◆ The tasks ◆
1 > According to the Slick Rick album review, which record label did Ricky sign with after being asked to leave the Get Fresh Crew?
2 > Write out the Slick Rick album review from "Slick Rick - The" to "to Slick Rick.".

July 26, 2008

Slick Rick - The Great Adventures of Slick Rick (May 2, 1988)

MC Ricky D, whose government name Ricky Walters appeared prominently on arrest warrants throughout the early part of the new millennium, is a Bronx rapper by way of London, England. He is frequently touted as one of the preeminent storytellers in the entire genre of hip hop, and on that fact, you'll hear no argument from Max: even today, the few rappers that still attempt to tell stories in their rhymes are playing catch up to Slick Rick.

He rhymed with fellow rapper Dana Dane for a while before becoming part of Doug E. Fresh's Get Fresh Crew, appearing on hit singles such as "The Show" (which, if you believe ego trip's Big Book of Rap Lists, is one of the most religious rap songs ever recorded) and "La Di Da Di", a song which inspired a young Calvin Broadus to completely jack the song, alter the title just slightly, and create his own big hit as his rapping alias Snoop Doggy Dogg. After the success of Doug E. Fresh, his contributions became more and more prevalent, and often moved away from the direction that Doug was aiming for. As such, the record label got involved, and MC Ricky D was asked to "leave the group" (read: he got his ass fired), which is how Ricky ended up signed at Def Jam Records. He quickly recorded his solo debut, and The Great Adventures of Slick Rick was born.

Slick Rick's songs are all about contrasts. His delivery is unmistakeably easy to follow, and the fact that he is British somehow makes the lyrics seem a bit classier than they have any right to be (it's true: read HHID with a British lilt and I'll sound classier as well). The sense of humor that is inherent from the very first song, "Treat Her Like A Prostitute", is a positive as well. However, the use of profanity (not very rare in hip hop, of course) and vulgarity, especially regarding the female gender, is a bit disparaging (see: the song title I just named). This characteristic has earned Ricky a lot of detractors, most of whom have never listened to one note of the man's music.

(A block of data)
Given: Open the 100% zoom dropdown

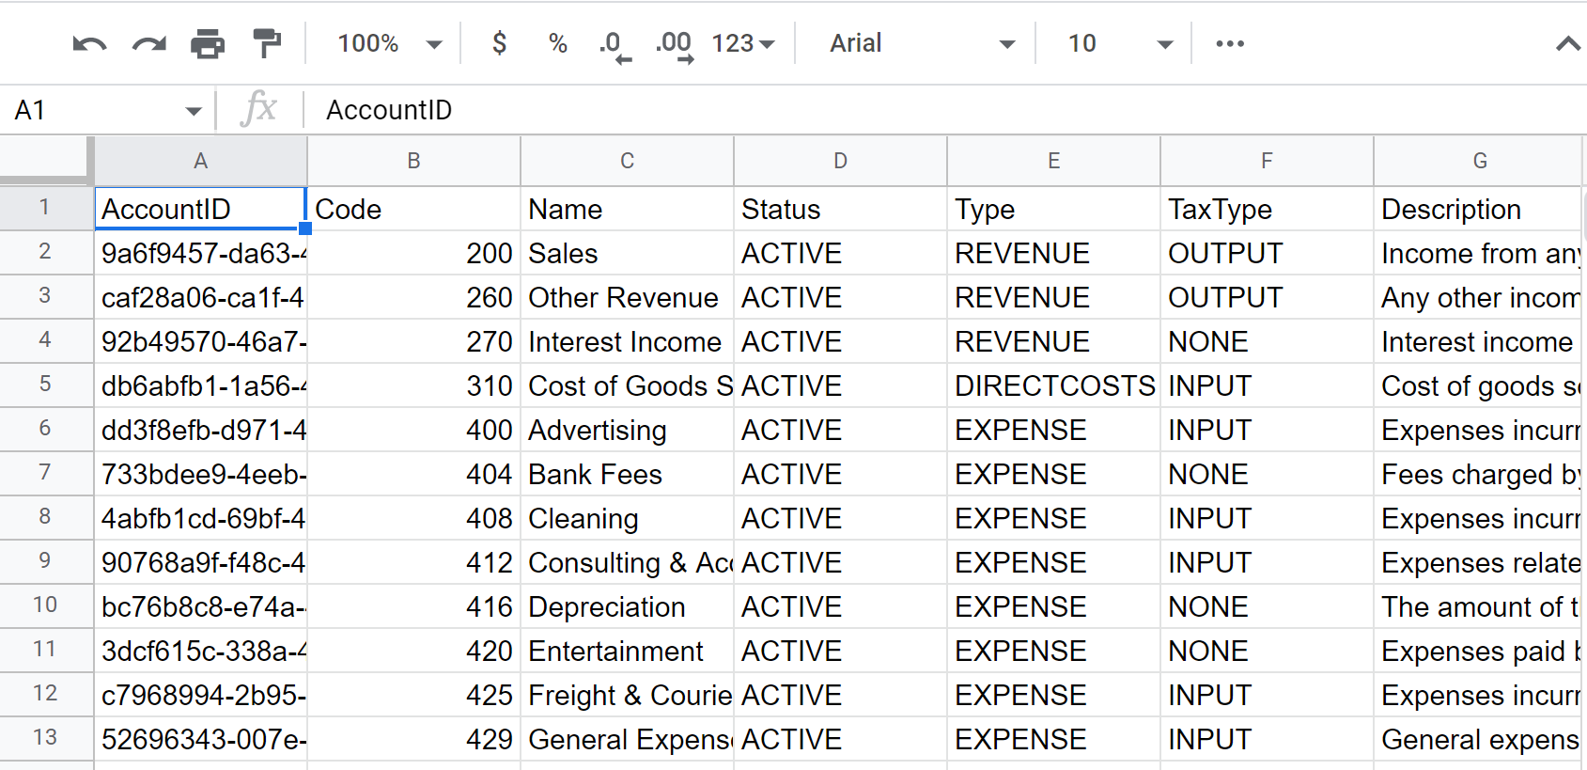Looking at the screenshot, I should 389,43.
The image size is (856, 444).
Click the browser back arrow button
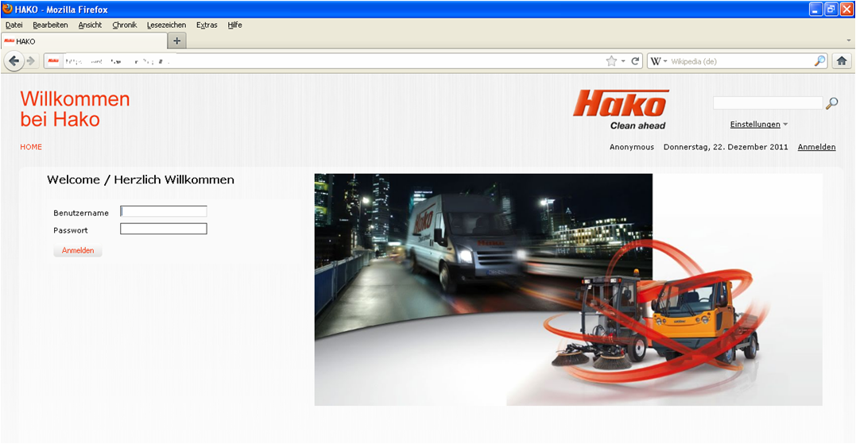[x=14, y=61]
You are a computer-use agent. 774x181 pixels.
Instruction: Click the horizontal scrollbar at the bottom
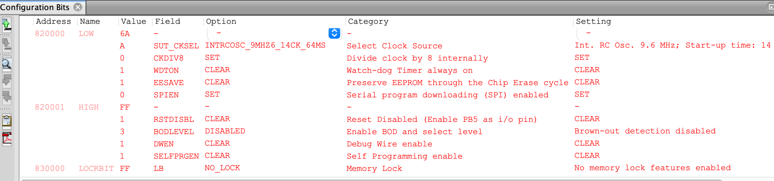point(371,179)
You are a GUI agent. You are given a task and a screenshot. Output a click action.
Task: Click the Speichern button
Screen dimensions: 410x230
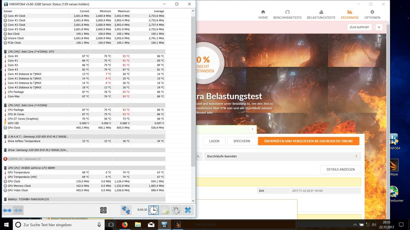pyautogui.click(x=241, y=141)
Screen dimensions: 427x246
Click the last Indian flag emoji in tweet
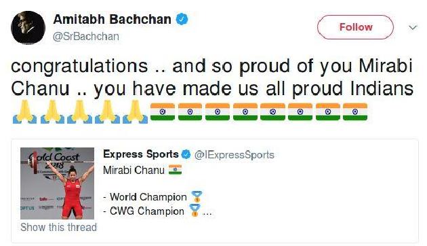click(x=355, y=111)
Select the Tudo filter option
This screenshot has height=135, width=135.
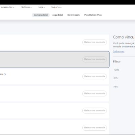[116, 70]
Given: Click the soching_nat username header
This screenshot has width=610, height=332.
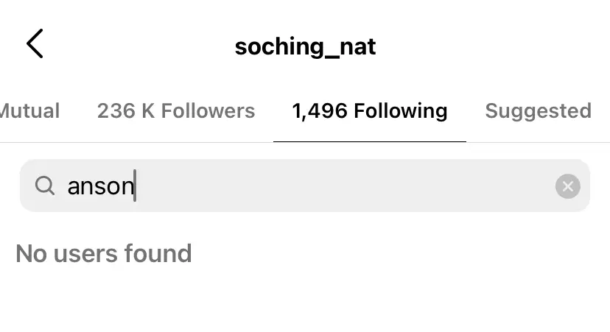Looking at the screenshot, I should click(x=305, y=46).
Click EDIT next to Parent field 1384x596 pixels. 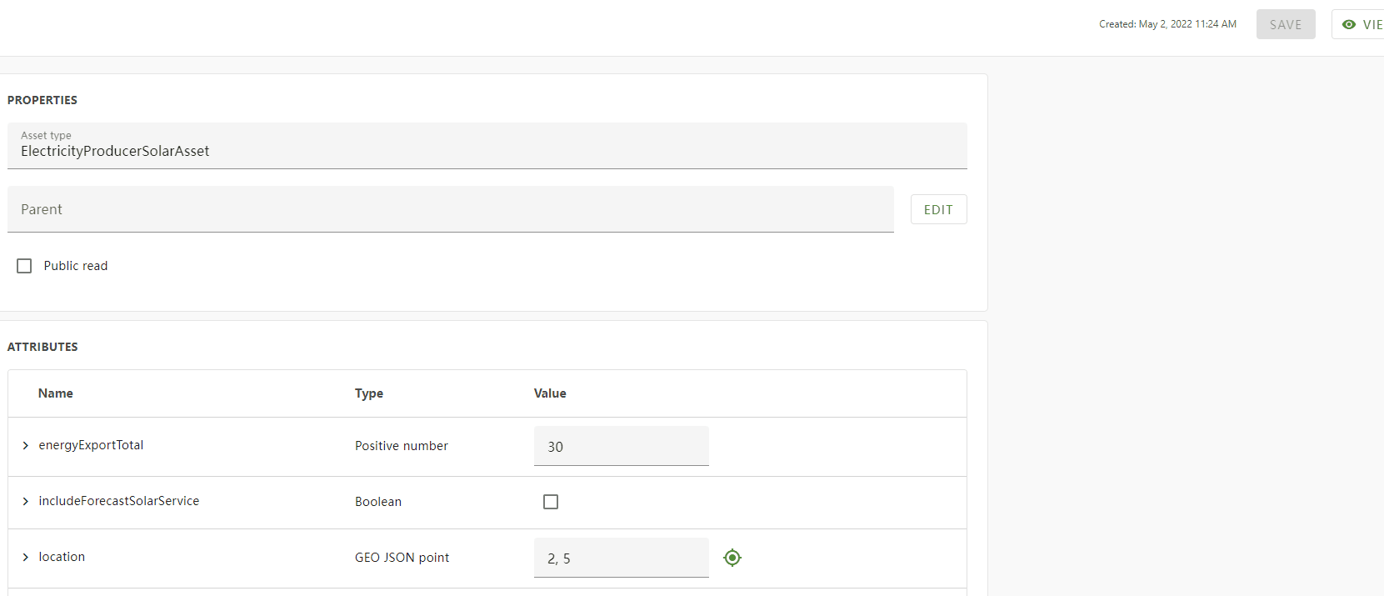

◆ Responses to the exercise ◆
1 > Def Jam Records.

2 >
Slick Rick - The Great Adventures of Slick Rick (May 2, 1988)

MC Ricky D, whose government name Ricky Walters appeared prominently on arrest warrants throughout the early part of the new millennium, is a Bronx rapper by way of London, England. He is frequently touted as one of the preeminent storytellers in the entire genre of hip hop, and on that fact, you'll hear no argument from Max: even today, the few rappers that still attempt to tell stories in their rhymes are playing catch up to Slick Rick.